You either break down or you break through.
But she always prided herself on her resilience. After her mother’s death, she took a trip to Nepal and hiked for 10 days, spending that time thinking about what kind of person she would want to marry. She met him shortly after returning to L.A. He was a jazz pianist and singer at the Peninsula Hotel in Beverly Hills and they ended up moving to Las Vegas together. “Steve Wynn asked us to open up the Fontana Room at the Bellagio Hotel,” she says. “And he never wanted us to leave, so we stayed in Vegas.”
Her 15-year marriage was, in a word, tumultuous. Her partner battled addiction and Shriver co-dependency as a result. “I was trying to midwife my husband’s career,” she says. “I wanted him to be successful and be the woman behind the man. Unfortunately, I married a self-sabotaging alcoholic.”
She kept the trouble hidden from the outside world, however, working corporate spokesperson gigs, building out her network of well-known friends and power players, even serving as PR director for the Four Seasons Hotel in Beverly Hills for two and a half years. “I chameleoned to every situation. I’m very good at compartmentalizing,” she says. “I didn’t even know I was broken until the shit really hit the fan after the marriage.”
The stress built up and accumulated in her body. It wasn’t just the marriage, but also the unresolved pain associated with her parents’ deaths. She discovered the work of David Berceli, who created something called Tension Stress and Trauma Release (TRE) exercises to work with conflict and disaster survivors in the developing world. In short, we tremble when we get scared or feel shock. Rather than see that as a symptom of that fear, Berceli proposed that therapeutic trembling was the body’s way of dealing and he developed exercises to bring forth the tremors on demand — the way Shriver did after falling on her tailbone. Rather than meds or the therapist’s couch, “it’s understanding that the body holds the story,” she says. “Because the story gets locked in there.”
It’s been seven years since she made the realization, and now Shriver is not only certified in TRE but has adapted it for use in developed nations, working with developmental, as opposed to shock, trauma. She teaches mindfulness and movement tools — all evidence based — that help people better understand and control their nervous systems. Her socially minded startup, Lumos Transforms, counts doctors, nurses, school teachers and administrators, coaches, and social workers as students.
In her private practice, she often treats careerists who have ignored years and years of built-up stress and are looking for ways to treat it. “Chronic stress kills us, and we’re all stuck with the chronic stress button on.”
So what do the exercises do?
“[Practitioners] will have agency over their body’s reaction to stress,” she says. “They will be able to bring themselves back to the part of the nervous system where health, wellness, and joy live — and they’ll be able to access this more often.”
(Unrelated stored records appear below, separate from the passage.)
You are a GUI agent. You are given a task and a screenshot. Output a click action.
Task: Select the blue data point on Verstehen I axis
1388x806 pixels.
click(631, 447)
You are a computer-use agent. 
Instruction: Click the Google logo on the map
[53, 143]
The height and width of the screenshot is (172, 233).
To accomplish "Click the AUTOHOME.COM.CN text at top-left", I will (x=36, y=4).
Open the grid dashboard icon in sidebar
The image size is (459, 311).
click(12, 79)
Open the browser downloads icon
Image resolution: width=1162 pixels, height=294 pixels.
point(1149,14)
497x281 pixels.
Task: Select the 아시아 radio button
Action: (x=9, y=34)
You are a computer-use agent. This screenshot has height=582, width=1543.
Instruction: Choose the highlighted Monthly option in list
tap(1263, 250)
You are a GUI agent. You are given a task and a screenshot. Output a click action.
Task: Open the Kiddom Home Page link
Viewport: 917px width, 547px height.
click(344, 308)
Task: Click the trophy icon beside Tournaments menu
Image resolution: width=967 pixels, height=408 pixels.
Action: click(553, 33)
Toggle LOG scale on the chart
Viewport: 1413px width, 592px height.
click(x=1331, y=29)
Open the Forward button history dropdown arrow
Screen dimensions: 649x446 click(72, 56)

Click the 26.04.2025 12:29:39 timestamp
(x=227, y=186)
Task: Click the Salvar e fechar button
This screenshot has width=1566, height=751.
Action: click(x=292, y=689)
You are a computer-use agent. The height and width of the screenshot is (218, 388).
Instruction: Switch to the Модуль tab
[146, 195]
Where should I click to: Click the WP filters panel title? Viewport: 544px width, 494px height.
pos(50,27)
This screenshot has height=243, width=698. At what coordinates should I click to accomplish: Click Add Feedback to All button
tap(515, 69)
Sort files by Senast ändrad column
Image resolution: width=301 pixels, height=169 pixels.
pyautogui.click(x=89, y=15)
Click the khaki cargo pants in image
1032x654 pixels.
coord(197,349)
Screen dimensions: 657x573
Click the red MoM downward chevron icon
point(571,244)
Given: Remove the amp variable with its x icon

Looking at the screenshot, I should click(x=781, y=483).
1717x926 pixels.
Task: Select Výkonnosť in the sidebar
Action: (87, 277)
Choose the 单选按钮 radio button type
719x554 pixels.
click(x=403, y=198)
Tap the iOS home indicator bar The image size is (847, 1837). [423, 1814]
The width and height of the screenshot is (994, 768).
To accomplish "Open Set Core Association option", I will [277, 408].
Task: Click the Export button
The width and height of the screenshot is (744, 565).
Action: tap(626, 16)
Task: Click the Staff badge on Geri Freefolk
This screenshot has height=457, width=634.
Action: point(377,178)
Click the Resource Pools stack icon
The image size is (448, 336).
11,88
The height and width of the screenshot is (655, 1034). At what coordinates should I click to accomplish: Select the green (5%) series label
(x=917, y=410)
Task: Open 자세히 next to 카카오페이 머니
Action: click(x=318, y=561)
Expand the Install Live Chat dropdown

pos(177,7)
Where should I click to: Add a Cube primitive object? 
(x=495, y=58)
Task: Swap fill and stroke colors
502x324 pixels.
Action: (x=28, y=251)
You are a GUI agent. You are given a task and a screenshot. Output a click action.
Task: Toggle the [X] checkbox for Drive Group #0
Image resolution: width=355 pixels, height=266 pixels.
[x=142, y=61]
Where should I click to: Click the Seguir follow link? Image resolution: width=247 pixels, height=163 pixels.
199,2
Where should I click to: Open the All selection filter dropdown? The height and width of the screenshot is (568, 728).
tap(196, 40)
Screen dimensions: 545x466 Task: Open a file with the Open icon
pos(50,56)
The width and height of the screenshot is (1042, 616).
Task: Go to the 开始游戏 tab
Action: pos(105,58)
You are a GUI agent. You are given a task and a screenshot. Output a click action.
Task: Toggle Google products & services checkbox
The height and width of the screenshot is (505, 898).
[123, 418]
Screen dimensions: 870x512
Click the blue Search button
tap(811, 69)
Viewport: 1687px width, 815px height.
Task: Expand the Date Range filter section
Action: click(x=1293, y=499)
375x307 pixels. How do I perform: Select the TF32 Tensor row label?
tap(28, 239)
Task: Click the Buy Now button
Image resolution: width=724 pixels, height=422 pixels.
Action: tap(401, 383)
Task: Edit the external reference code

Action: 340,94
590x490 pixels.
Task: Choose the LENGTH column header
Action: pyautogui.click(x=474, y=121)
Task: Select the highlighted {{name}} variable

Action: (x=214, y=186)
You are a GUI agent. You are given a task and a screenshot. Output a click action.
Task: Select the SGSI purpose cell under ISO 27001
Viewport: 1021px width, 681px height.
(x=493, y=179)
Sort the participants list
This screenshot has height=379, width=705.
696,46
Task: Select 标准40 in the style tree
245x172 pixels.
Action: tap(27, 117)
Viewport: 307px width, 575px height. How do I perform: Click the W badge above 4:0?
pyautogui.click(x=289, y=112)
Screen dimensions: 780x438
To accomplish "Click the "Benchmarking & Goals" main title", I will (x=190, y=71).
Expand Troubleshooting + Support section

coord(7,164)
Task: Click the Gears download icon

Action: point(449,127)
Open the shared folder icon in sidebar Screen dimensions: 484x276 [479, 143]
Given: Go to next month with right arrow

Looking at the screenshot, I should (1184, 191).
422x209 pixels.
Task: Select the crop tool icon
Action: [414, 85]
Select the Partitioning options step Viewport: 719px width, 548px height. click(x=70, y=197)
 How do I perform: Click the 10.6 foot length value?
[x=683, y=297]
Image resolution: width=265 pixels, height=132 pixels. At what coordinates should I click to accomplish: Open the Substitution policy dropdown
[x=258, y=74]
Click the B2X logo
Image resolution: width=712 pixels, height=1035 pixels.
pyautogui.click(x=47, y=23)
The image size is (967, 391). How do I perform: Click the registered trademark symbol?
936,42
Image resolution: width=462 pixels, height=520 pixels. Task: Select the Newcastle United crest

Shriver makes no bones about the fact that her own transformation wouldn’t have been possible without all the trauma that preceded it. Her own story is vital, she says, in helping others overcome. “You either break down or you break through,” she told me. “If [you’ve] processed [trauma] and come out the other side, that’s what post-traumatic growth is. I don’t know anyone who’s come through trauma successfully who hasn’t seen it as the reason for their being.”